We all pretended it was funnier than it was, hitting each other on the shoulders lightly, saying “Hoo!” and “Shit!” (Sometimes it was a lot of work, just hanging around.) Angelina glanced at us from her barstool, letting us know we were deep-down boring. Joe went on mechanically wiping things, one small muscle in his jaw working. Only the cook showed any mercy. He looked away from Lenny and, without raising the heel of his hand from the tabletop, pointed at Benny the Butcher — that was what we called him, nobody remembers why. He had a bushy long black beard, Indian headband, little gold-rimmed glasses.

“You smile,” the cook said, mostly for rhetoric, since Benny the Butcher was always smiling, his look faintly rueful, staring at the table or the wall or the floor, slightly moving his head as if slowly and thoughtfully saying “No.” He had something a little bit wrong with his eyes. “You smile,” Arnold said, “but you’ll see, believe me! People can get the idea life’s just instinct, no trick to it. But we’re not animals, that’s our great virtue and our terrible dilemma.” He raised one finger, solemn, a kind of ironic apology for the super-fancy talk. “We’ve got to think things out, understand our human nature, figure out how to become what we are.”
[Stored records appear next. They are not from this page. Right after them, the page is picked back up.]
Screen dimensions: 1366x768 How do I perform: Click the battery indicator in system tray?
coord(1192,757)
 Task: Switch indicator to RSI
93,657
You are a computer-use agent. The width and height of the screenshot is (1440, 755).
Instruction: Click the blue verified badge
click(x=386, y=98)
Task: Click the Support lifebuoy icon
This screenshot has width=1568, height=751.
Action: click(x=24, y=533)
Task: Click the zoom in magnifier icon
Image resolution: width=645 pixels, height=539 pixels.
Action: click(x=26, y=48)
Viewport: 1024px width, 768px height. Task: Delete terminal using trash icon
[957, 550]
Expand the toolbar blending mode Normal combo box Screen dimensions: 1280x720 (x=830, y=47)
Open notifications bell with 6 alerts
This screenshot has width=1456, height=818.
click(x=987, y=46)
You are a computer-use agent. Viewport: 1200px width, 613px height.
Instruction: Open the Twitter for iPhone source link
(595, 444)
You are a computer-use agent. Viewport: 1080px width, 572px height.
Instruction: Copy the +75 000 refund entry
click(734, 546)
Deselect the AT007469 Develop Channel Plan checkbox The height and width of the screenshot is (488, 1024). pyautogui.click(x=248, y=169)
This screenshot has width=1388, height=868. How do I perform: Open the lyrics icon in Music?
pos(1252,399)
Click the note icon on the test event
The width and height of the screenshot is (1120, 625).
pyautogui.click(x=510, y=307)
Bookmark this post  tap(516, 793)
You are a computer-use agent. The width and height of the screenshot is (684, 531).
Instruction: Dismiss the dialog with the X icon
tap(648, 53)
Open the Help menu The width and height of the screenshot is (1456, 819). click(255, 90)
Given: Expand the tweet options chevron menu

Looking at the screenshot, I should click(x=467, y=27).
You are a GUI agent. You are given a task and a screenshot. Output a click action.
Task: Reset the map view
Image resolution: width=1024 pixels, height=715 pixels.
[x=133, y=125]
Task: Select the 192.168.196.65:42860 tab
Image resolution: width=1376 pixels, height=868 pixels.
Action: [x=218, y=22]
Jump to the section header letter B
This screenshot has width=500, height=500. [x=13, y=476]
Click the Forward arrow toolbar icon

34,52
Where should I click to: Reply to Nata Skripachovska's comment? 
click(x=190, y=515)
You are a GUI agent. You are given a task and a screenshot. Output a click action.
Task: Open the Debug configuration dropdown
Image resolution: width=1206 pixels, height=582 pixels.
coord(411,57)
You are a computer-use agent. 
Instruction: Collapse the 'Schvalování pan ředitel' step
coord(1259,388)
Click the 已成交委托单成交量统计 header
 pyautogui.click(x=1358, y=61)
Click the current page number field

Plan a head, ” Tony Petrillo broke in. “Plan a head!” He smacked his right fist into his left hand, almost missing though he was watching so hard his eyes crossed. Nobody paid any attention to him. Nothing Tony ever said made any sense. He claimed he’d gone crazy from watching Walter Cronkite. He always tried to get the channel turned before Cronkite said, “That’s the way it is.” Tony was gangly-armed, swing-headed, clumsy. He was so out of it that one time when we stopped for a redlight he forgot to put his feet down and tipped over, damn near caught the bike on fire. His ambition in life was to run a skull-crusher in some big city. It was a scary idea. Actually he ended up working in a V.A. hospital.

“What are we?” Arnold said, moving his hands across the tabletop, palms up, toward me. I was always the one that paid the closest attention and made the fewest jokes. I don’t brag about it. I was just never very funny. “Big super-apes with enormous brains,” Arnold said. He suddenly looked angry, as if it were the fault of the Scavengers gang that people were just apes. “Enormous brains relatively speaking, I mean,” he said. “Half-wit morons compared to whales, but never mind. Big brains relatively — anyway big enough that they’ve tuned out the body, if you know what I mean. What animals know by instinct has a hard time getting through to us, except for the really big instincts, the ones that knock your block off. So what are we? What can we deduce about, to coin a phrase, the Art of Living?” His lips shook.